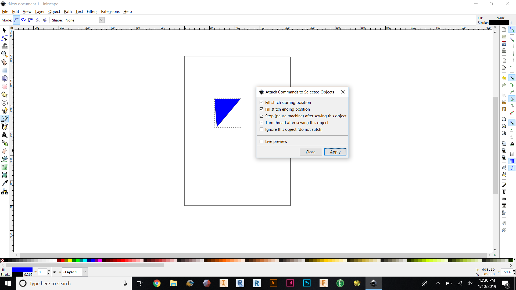
Task: Select the Spiral tool
Action: [x=4, y=103]
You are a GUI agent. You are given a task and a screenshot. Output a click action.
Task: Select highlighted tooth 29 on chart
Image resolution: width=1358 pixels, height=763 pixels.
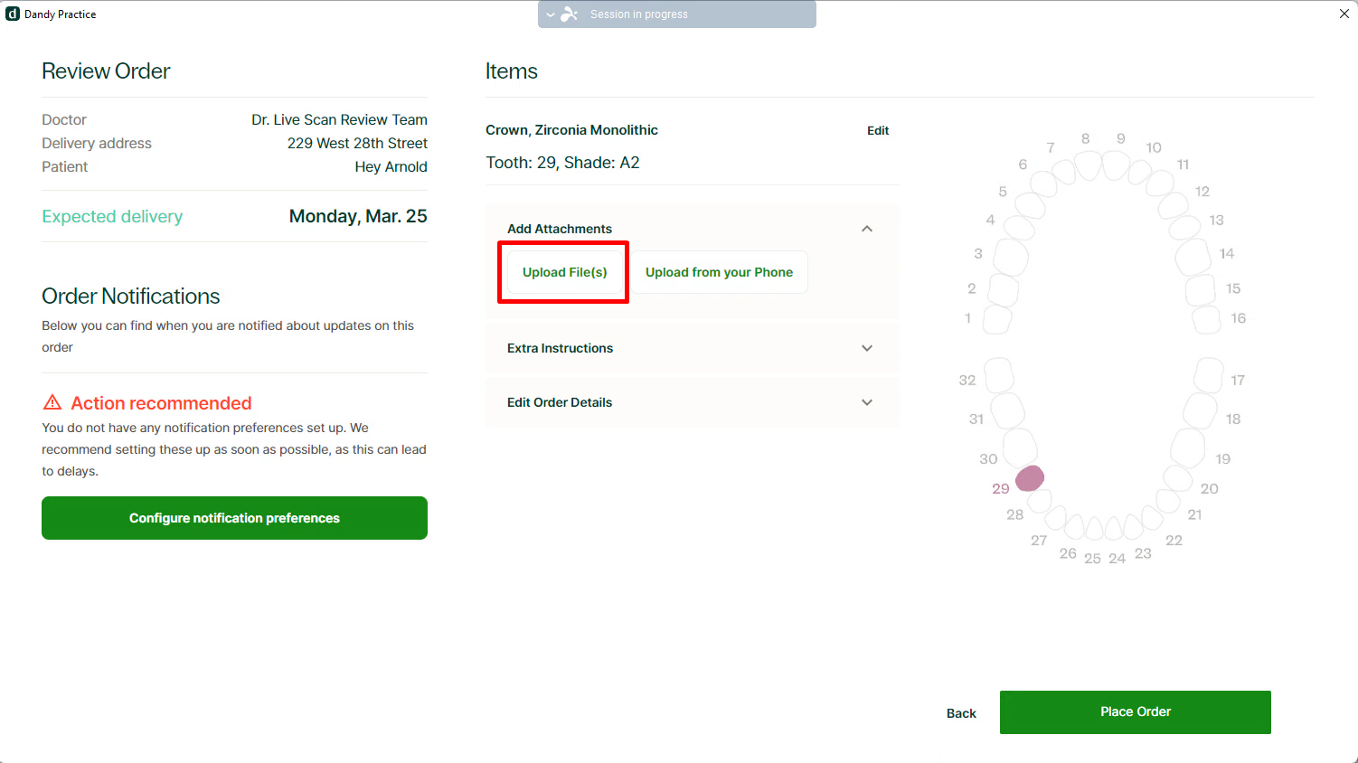point(1029,478)
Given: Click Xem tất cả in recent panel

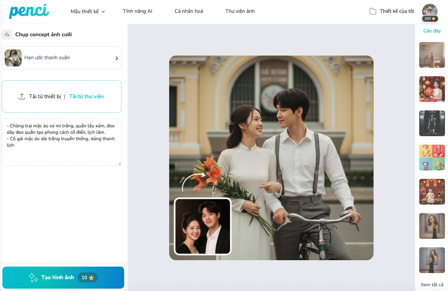Looking at the screenshot, I should pyautogui.click(x=432, y=285).
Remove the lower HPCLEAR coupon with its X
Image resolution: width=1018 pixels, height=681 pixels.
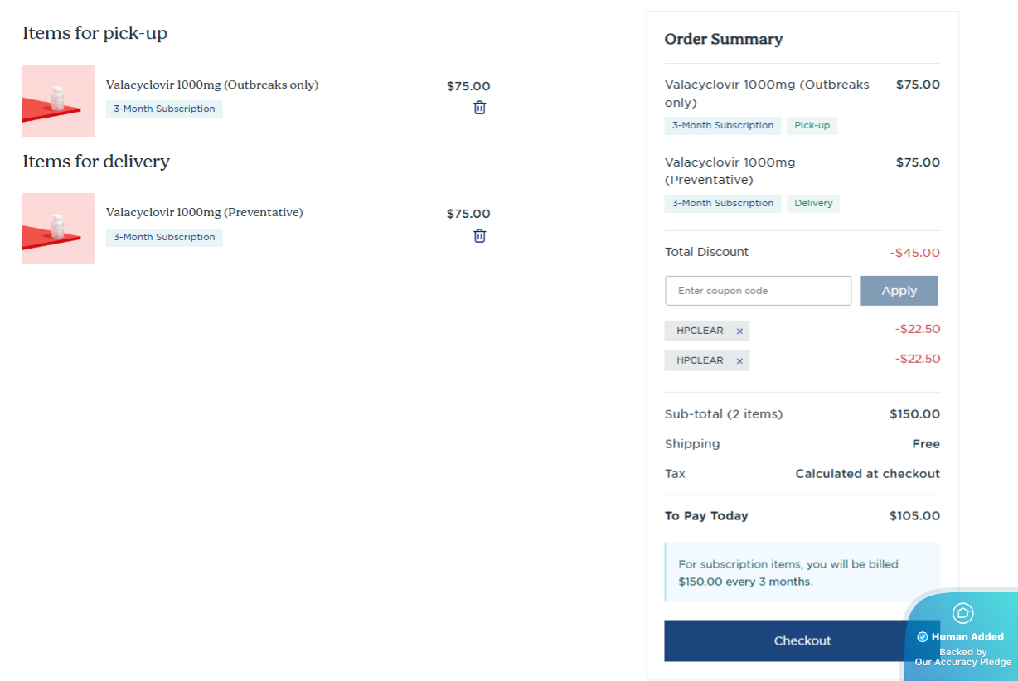coord(739,361)
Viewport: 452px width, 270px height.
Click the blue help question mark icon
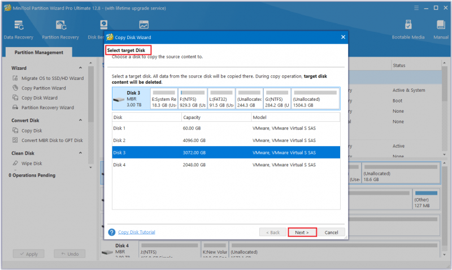(111, 232)
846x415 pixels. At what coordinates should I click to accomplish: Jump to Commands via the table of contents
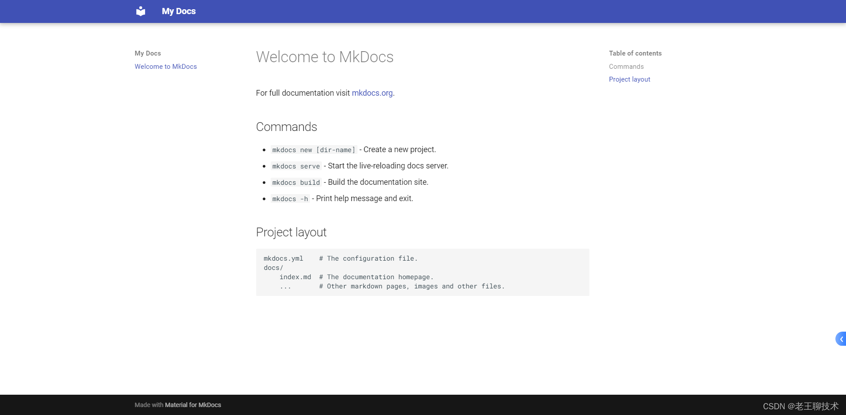[x=626, y=67]
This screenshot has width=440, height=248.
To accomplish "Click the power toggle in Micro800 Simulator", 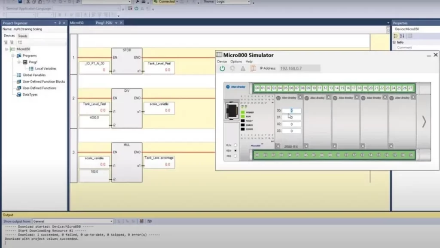I will [222, 68].
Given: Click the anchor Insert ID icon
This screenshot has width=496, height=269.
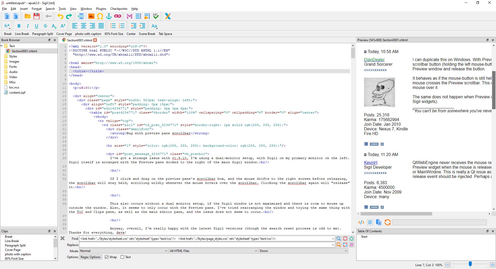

**TO BE DONE**
Rewrite the material above as a numbered list, from the line containing "Given: Click the anchor Insert ID icon" through the end of the material, leaving out blank lines and pictures.

**WRITTEN SOLUTION**
1. Given: Click the anchor Insert ID icon
2. This screenshot has width=496, height=269.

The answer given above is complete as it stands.